Right? The stuff flashes off so fast we just keep stacking it on top of itself and then sand the hell out of it. Makes for some easy topcoat. Have you partnered it up with Ultramax? We get some whack finishes with those two.


----------



## vermontpainter (Dec 24, 2007)

NEPS.US said:


> Do you guys feel like those rack do not allow for enough air flow and effect drying times?


On longer floppier stuff like claps you can get some blockage. On rigid stuff, no problem.
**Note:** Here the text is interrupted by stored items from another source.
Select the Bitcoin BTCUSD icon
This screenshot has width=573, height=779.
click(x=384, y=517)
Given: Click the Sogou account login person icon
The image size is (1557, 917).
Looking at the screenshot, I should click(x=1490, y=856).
We usually fan it once its tacked either way.


----------



## ROOMINADAY (Mar 20, 2009)

We were laughing when we set it up for the smaller doors. I told Brad I will post it on PT! I will bring a better camera. That is a 10 and 5 level in one pile.


----------



## vermontpainter (Dec 24, 2007)

ROOMINADAY said:


> We were laughing when we set it up for the smaller doors. I told Brad I will post it on PT! I will bring a better camera. That is a 10 and 5 level in one pile.


Beats the heck out of setting up two small racks. Half the space. I like that.


----------



## ROOMINADAY (Mar 20, 2009)

I credit PT for telling me about this system.


----------



## ROOMINADAY (Mar 20, 2009)

Back to sealcoat. Will I be able to get away with 2 coats of poly on drawer boxes and door backs with its magical sealing abilities?


----------



## vermontpainter (Dec 24, 2007)

ROOMINADAY said:


> Back to sealcoat. Will I be able to get away with 2 coats of poly on drawer boxes and door backs with its magical sealing abilities?
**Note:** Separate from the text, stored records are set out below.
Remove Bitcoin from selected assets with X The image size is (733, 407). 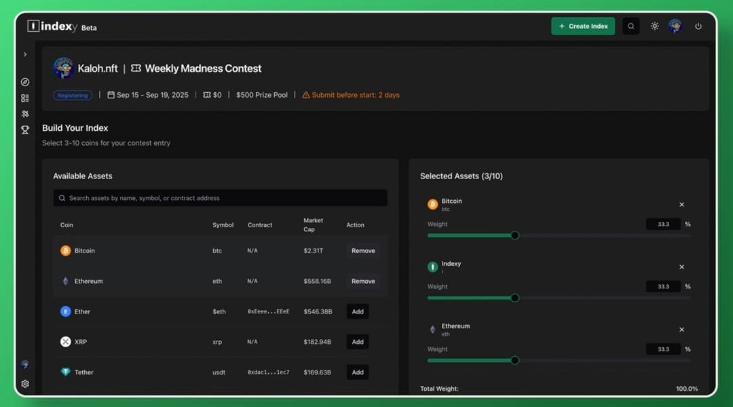pyautogui.click(x=681, y=205)
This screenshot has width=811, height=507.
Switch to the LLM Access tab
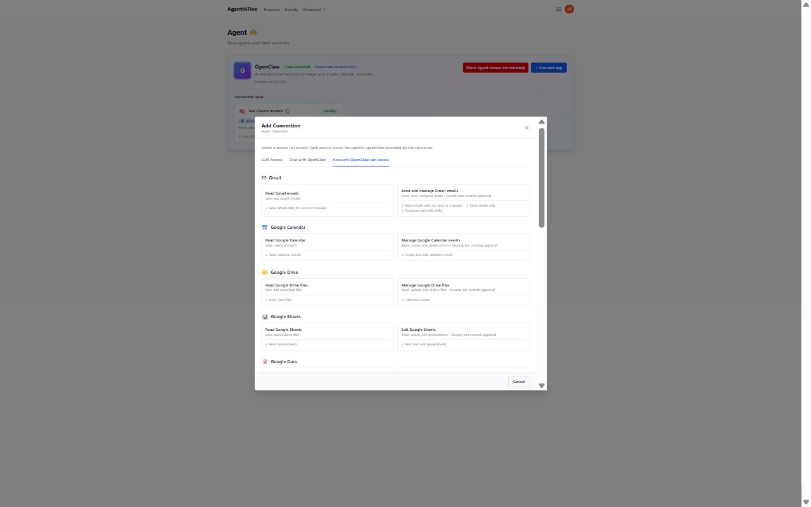coord(271,160)
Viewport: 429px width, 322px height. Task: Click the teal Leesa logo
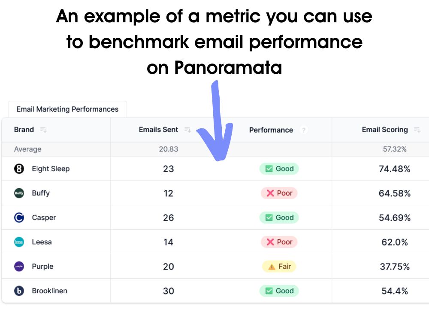[19, 242]
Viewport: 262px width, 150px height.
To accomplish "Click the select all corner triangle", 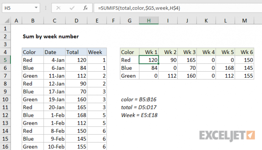I will pyautogui.click(x=7, y=21).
If you put enough on, sure. I did our new shop trim. Put so much sealer on I only needed one Umax coat and its glass.


----------



## vermontpainter (Dec 24, 2007)

Seriously, the stuff will make you feel like Jack Goddam Pauhl.


----------



## ROOMINADAY (Mar 20, 2009)

ha ha ha! I am on my phone so I can't add any cool heads!
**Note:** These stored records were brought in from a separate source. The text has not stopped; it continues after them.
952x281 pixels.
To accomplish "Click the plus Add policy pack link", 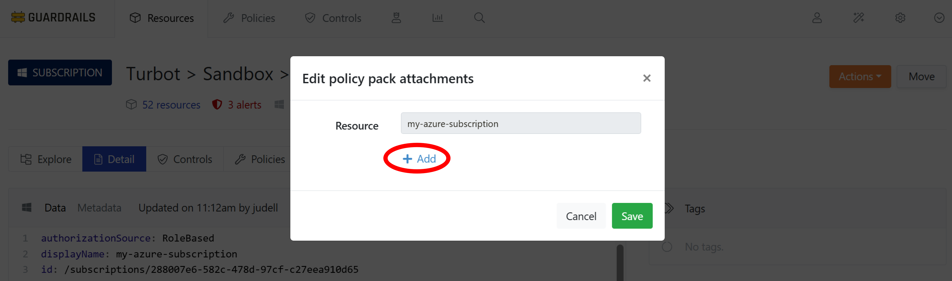I will [x=419, y=159].
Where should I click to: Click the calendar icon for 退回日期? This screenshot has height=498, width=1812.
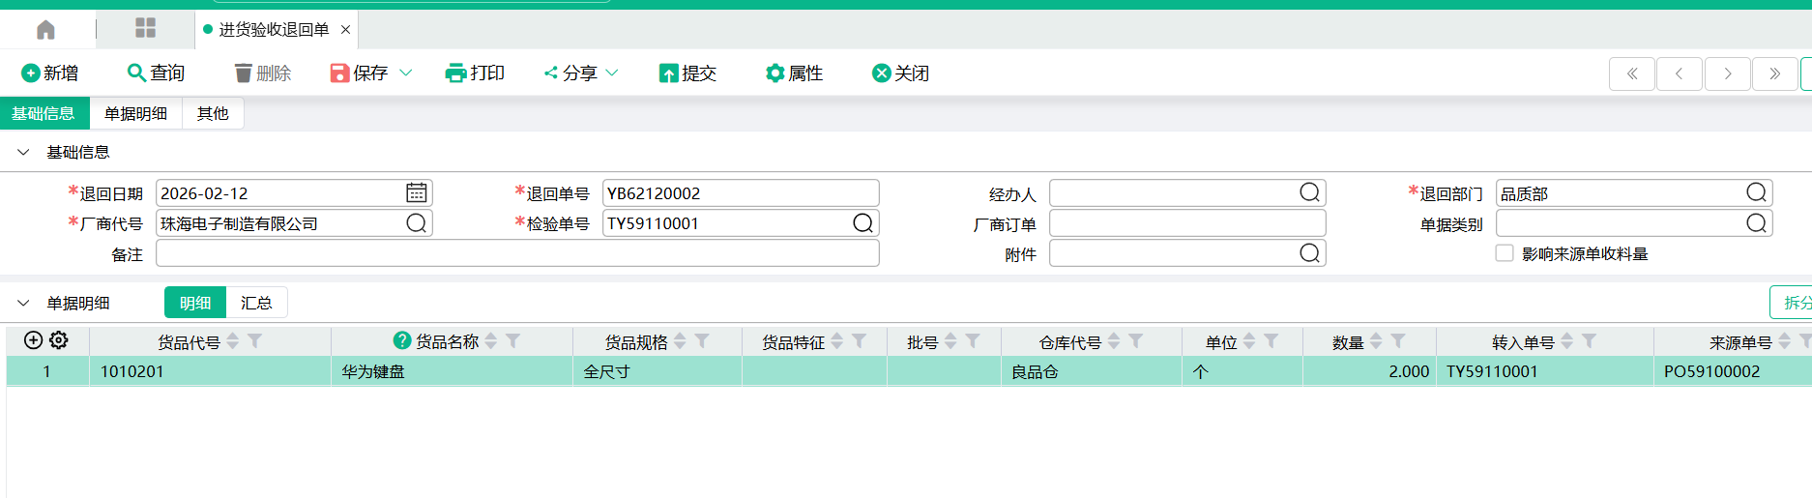click(x=416, y=193)
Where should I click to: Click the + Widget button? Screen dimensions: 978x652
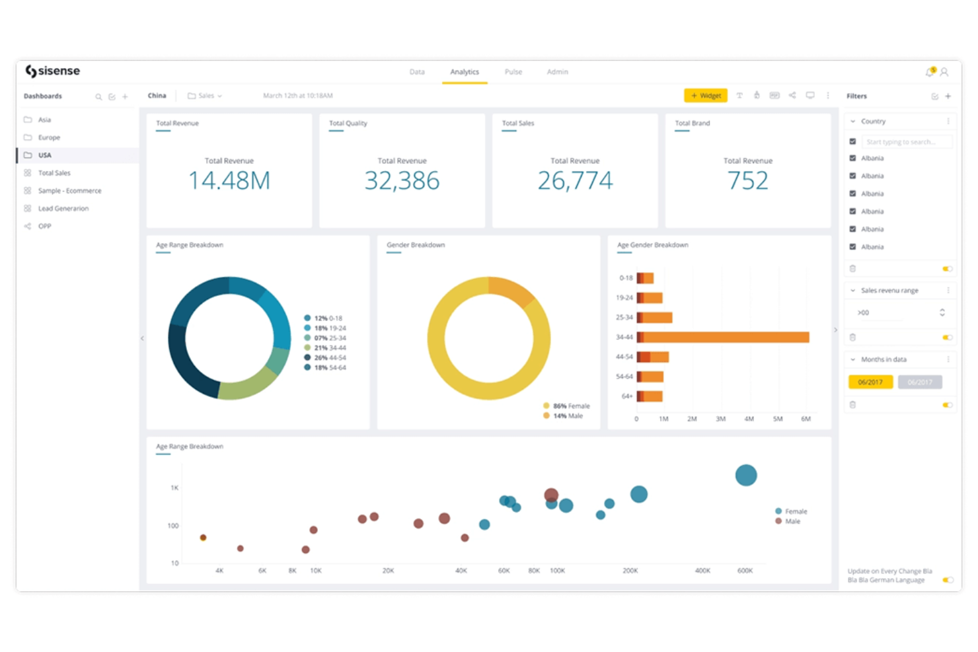pos(705,95)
Wish I found it earlier. I will update progress Sat.


----------



## ReNt A PaInTeR (Dec 28, 2008)

Scott, can you provide a link to the top coat you use?


----------



## NEPS.US (Feb 6, 2008)

We've been using a ton of Last n' Last but just had some great results with Old Masters high solids poly.


----------



## vermontpainter (Dec 24, 2007)

ReNt A PaInTeR said:


> Scott, can you provide a link to the top coat you use?


This is it


----------



## StripandCaulk (Dec 30, 2011)

ML campbell magnalac, pre cat lacquer. Skip out your polyeurethane and primer deal..2 coats to seal. buff, 1 final top coat. For cabinets of that grade you would be better off without a poly. Sealcoats good stuff though, we use it on hardwood countertops all the time. They say you can wetsand it, but i usually let it stand for a couple of hours. 2 coats of poly should be enough. assuming you put a good first coat of sealcoat on, and were carefull not to buff through it you will be fine:thumbsup:


----------